We shook up our Labor Day tradition, choosing not to travel out to the suburbs to browse the Botanic Garden, and opting instead for a walk in the woods, right in the middle of the city.

Jackson Park sparkles. It’s the kind of park that astounds you with its sheer size, its diversity of plant life, the variety and depth of its tints and shades. You can watch your reflection in the slow-moving lagoons, the green-gray water swirling below weeping willows and mature pin oaks. You can travel through multiple ecosystems in a matter of minutes — tallgrass prairie at Bobolink Meadow, dense forest on Wooded Island — and end your wander among the traditional Japanese plantings and meandering paths of the Garden of the Phoenix.

It’s an exquisite park. But Jackson Park is on the south side of Chicago, which means that if you don’t also live on the south side, you might not even know the place exists.

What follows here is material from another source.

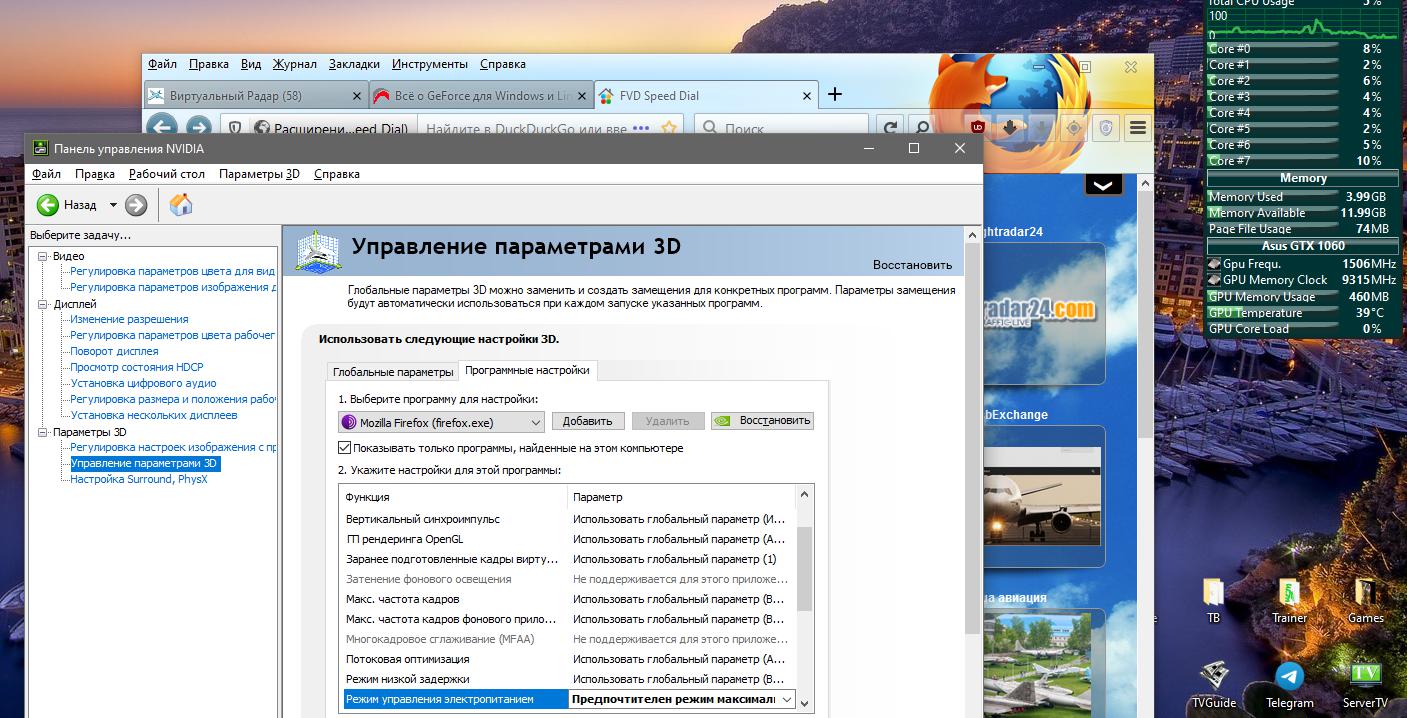Switch to 'Глобальные параметры' tab

[x=392, y=372]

Garden of the Phoenix, Jackson Park / Darker than Green

Meandering path in the Garden of the Phoenix, Jackson Park / Darker than Green

Purple Japanese Maple in the Garden of the Phoenix, Jackson Park / Darker than Green

People like to talk about the south side, everyone has an opinion, even people who’ve never actually been there. So many of these conversations are haunted by the specter of crime and dark terror, the area’s violent reputation hovering on their tongues. Rarely, if ever, do they mention the beauty of the south side, the pervasive greenness, the regular people who live, work, learn, picnic, or walk garden paths there.

“But, isn’t it unsafe?” Unsafe — a blanket term deployed to describe any area inhabited largely by people of color. When I first moved to Chicago, I lived a fifteen minute walk from Jackson Park. I strolled through its large drifts of yellow coneflowers, wild onion blossoms catching my ankles as I crunched along on freshly mulched trails. I lingered below the giant gnarled tree limbs, heavy with thick-veined leaves and quaking cottonwood pods. I walked the streets alone, at night. I was fine. Still am. The south side isn’t perfect (which neighborhood is?), but it’s where I first began to fall in love with Chicago. It’s where I first began to actively learn about this new city where I’d chosen to set roots.

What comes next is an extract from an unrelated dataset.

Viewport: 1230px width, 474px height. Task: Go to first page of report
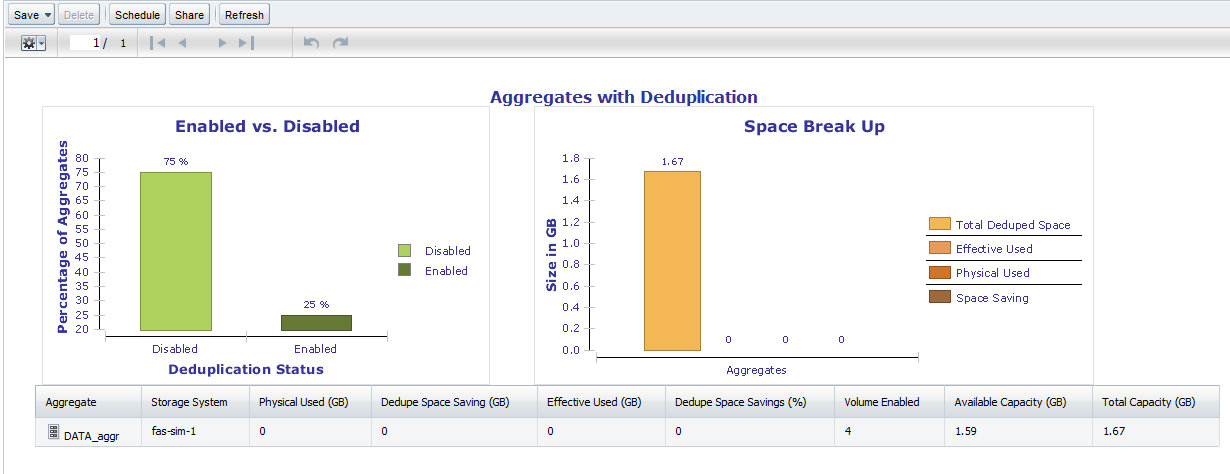(157, 44)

Meandering paths in the Garden of the Phoenix, Jackson Park / Darker than Green

Garden of the Phoenix, Jackson Park / Darker than Green

Raindrops on the lagoon, Garden of the Phoenix, Jackson Park / Darker than Green

Maybe you know some of the history. Our textbooks show us the south side of centuries ago gleaming bright white, the perfect neoclassical buildings of the 1893 World’s Columbian Exposition beckoning curious visitors from near and far. Popular historical fiction introduces us to unimaginable devils carrying out unconscionable murders, the crisp pages memorializing both victims and perpetrator. But today’s killings we hold at arm’s length, the circumstances too real, too dark, too ugly. Yesterday’s south side stands still in romantic sepia tones, while today’s south side pulsates, fully saturated in blacks and browns, fiscally ignored and harshly patrolled, misunderstood and antagonized on the global stage.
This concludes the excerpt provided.